Hamim Ilyas Tutup Usia, Muhammadiyah Kehilangan Cendekiawan Penggagas Tauhid Rahamutiyah

Hamim Ilyas Tutup Usia, Muhammadiyah Kehilangan Cendekiawan Penggagas Tauhid Rahamutiyah
Keluarga besar Muhammadiyah berduka atas wafatnya Ketua Majelis Tarjih dan Tajdid PP Muhammadiyah, Prof Hamim Ilyas, Sabtu (23/5/2026) sekitar pukul 01.40 WIB di RSA UGM, Yogyakarta. Foto: tvMu.

TVMU.TV - Keluarga besar Muhammadiyah berduka atas wafatnya Ketua Majelis Tarjih dan Tajdid Pimpinan Pusat Muhammadiyah, Prof Hamim Ilyas, Sabtu (23/5/2026) sekitar pukul 01.40 WIB di Rumah Sakit Akademik Universitas Gadjah Mada (RSA UGM), Yogyakarta.

Almarhum sebelumnya menjalani perawatan intensif selama kurang lebih 10 hari. Setelah sempat pulang, kondisi kesehatannya kembali menurun dan dirawat kembali sejak Rabu (20/5/2026).

Ketua Umum Pimpinan Pusat (PP) Muhammadiyah, Haedar Nashir, menyampaikan Muhammadiyah kehilangan sosok ulama, intelektual, dan cendekiawan Muslim yang dikenal memiliki pribadi alim, teduh, serta rendah hati.

Menurut Haedar, almarhum memiliki kontribusi besar dalam pengembangan pemikiran Islam Berkemajuan di Muhammadiyah, khususnya melalui gagasan Tauhid Rahamutiyah.

“Gagasan yang dipopulerkan Prof. Hamim Ilyas tersebut menempatkan kasih sayang transformatif sebagai inti keimanan dan amal saleh,” jelas Haedar, Sabtu (23/5).

Konsep Tauhid Rahamutiyah yang dikembangkan Prof Hamim Ilyas menekankan bahwa sifat dasar Allah Swt. adalah rahmah atau kasih sayang.

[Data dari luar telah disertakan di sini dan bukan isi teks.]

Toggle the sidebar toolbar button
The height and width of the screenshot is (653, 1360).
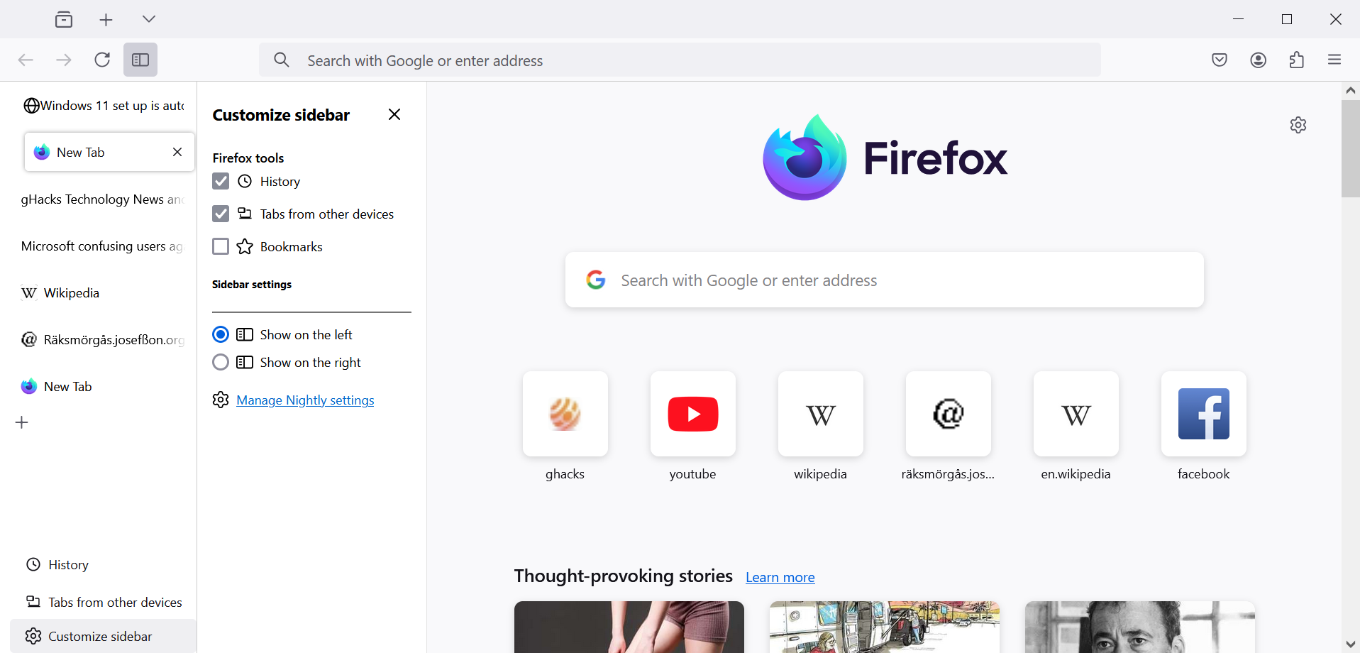click(x=140, y=60)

Dalam pandangan tersebut, seluruh syariat dan ciptaan Allah diarahkan untuk menghadirkan kemaslahatan, keadilan sosial, perdamaian, dan kesejahteraan umat manusia.

Karena itu, menurut Haedar, ajaran Islam tidak cukup berhenti pada aspek ritual dan konseptual, tetapi harus diwujudkan dalam tindakan nyata yang membawa manfaat bagi kehidupan sosial.

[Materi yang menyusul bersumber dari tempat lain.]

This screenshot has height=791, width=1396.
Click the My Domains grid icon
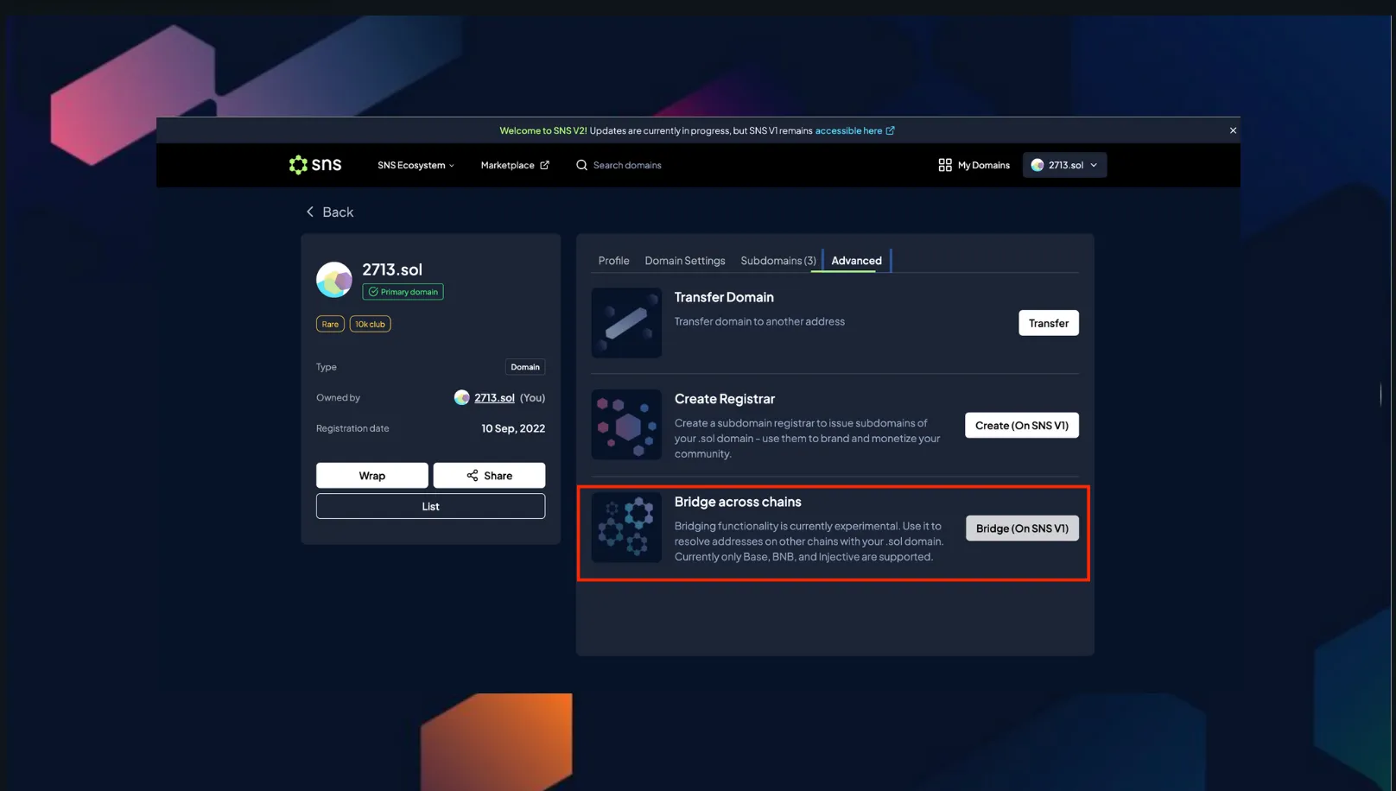[944, 165]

“Pimpinan Pusat Muhammadiyah menyampaikan duka cita yang mendalam atas wafatnya almarhum. Semoga Allah Swt menerima seluruh amal ibadahnya, mengampuni segala khilafnya, serta menempatkannya di jannatun na’im,” ucap Haedar.

Haedar juga mengungkapkan dirinya sempat menjenguk almarhum bersama Direktur Utama RS PKU Muhammadiyah Kota Yogyakarta dan Gamping pada Kamis (21/5/2026). Saat itu, kondisi Prof Hamim Ilyas disebut sudah tidak memungkinkan untuk berkomunikasi secara langsung.

“Semua sudah berikhtiar, tetapi Allah telah menentukan ajalnya. Kita mesti melepas beliau dengan ikhlas,” pungkasnya.

Selain dikenal sebagai ulama dan akademisi, Prof Hamim Ilyas juga aktif mengembangkan pemikiran keislaman moderat dan progresif di lingkungan Muhammadiyah. Kiprahnya di Majelis Tarjih dan Tajdid PP Muhammadiyah menjadikan almarhum sebagai salah satu tokoh penting dalam pengembangan fatwa dan pemikiran Islam kontemporer di Indonesia.

Muhammadiyah turut mendoakan agar keluarga yang ditinggalkan diberikan kekuatan, ketabahan, dan kesabaran dalam menghadapi musibah tersebut.